視覚障害者向けiPad講習会を開催しました

講習会の様子

2013年5月14日、青森市の青森県視覚障害者情報センターさんにて、視覚障害者向けiPad講習会を開催しました。

今回はロービジョンの方が二名でした。ロービジョンの方はiPadでできることの幅が全盲の方より広いので、最初はどういったことに興味があるか、iPadで何かしてみたいことなどを聞くところから始めました。お二人とも書籍に興味があるようでしたので、電子書籍のアプリや背面カメラを拡大鏡のように使うアプリの使い方、ズーム機能などを中心にご紹介しました。

ズーム機能については三本指で行う操作方法に慣れるまで少し苦戦されていましたが、徐々に慣れて少しずつ見たい情報を探せるようになっていたのではないかと思います。とはいえズーム機能でズームすると表示範囲が極端に狭くなるので、思い通りに表示を切り替えることについて試行錯誤されていたようでした。

Kindle Paperwhiteの魅力

また書籍に興味があるということで、手持ちのKindle Paperwhiteもついでにご紹介しました。電子インクの画面で目に優しいこともありますが、特に評価が高かったのは「その画面内に全ての情報が収まっていること」でした。先述のズーム機能では画面からはみ出した部分を見るためには、ズームをオフにするか都度画面内をドラッグで移動して表示する必要がありましたが、Kindle Paperwhiteでは文字の大きさを変更してもその画面内にすべての情報が収まり、前後のページをめくっていくことができるという点で快適だそうです。

余談ですが、視覚障害者の方が文字を読む場合は、縦書きよりも横書きの文章の方が読みやすいそうです。縦書きだと頭を上下して読む必要があり負担なのだそうです。横書きだと目線の移動で文字を追えるので楽だそうです。

講習会の進め方について

iPad講習会のやり方は色々あると思います。前回の聴覚障害者さん向けiPad講習会もそうでしたが、今回も参加者の方がどんなことに興味があるのかをまず質問し、その中から参加者の方がやってみたい、触ってみたいアプリをピックアップしてその都度紹介するようにしました。

この方法の良いところは、アプリの準備や知識において広く把握しておく必要がありますが、参加者の障害の具合や希望をリアルタイムに把握しながら、都度参加者が知りたい内容に調整しつつ講習の内容を組み立てられるところです。説明を予定していたアプリについて参加者の興味が薄い、使う用途がないといった場合のリスクを減らしつつ、講習会の満足度を上げられる一つの方法だと思っています。

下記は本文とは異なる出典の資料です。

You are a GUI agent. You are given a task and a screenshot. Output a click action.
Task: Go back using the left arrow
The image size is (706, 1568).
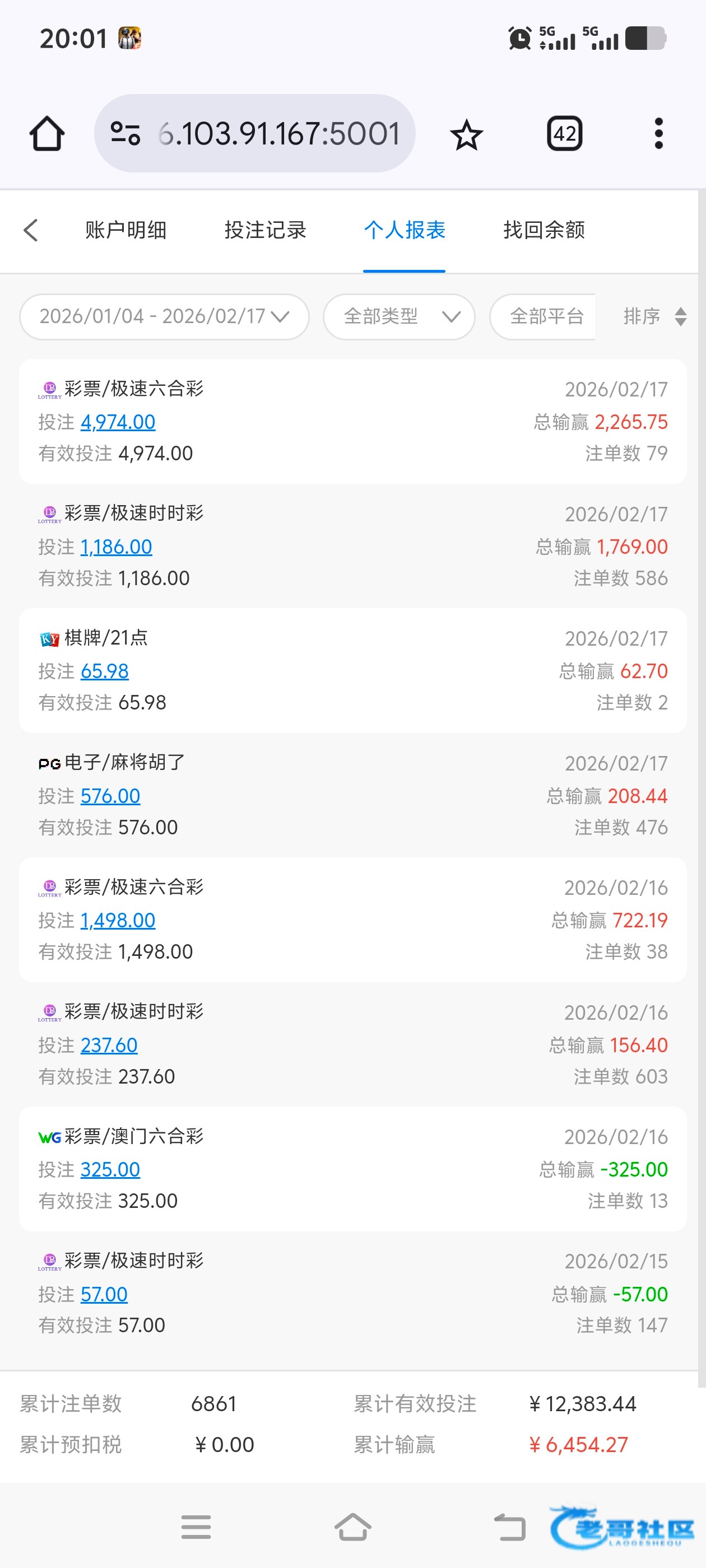pos(31,231)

ただし、通常の講習会のようにあらかじめ説明するアプリの名前を挙げておくタイプの講習が良くないというわけではありません。この方法は事前に行う内容を認識してもらうことで心づもりをしてもらえますし準備もしやすいです。また場合によっては予習を行なってもらうことも可能なので、色々な講習会のやり方を色々試しながら良い形を模索していければと思っています。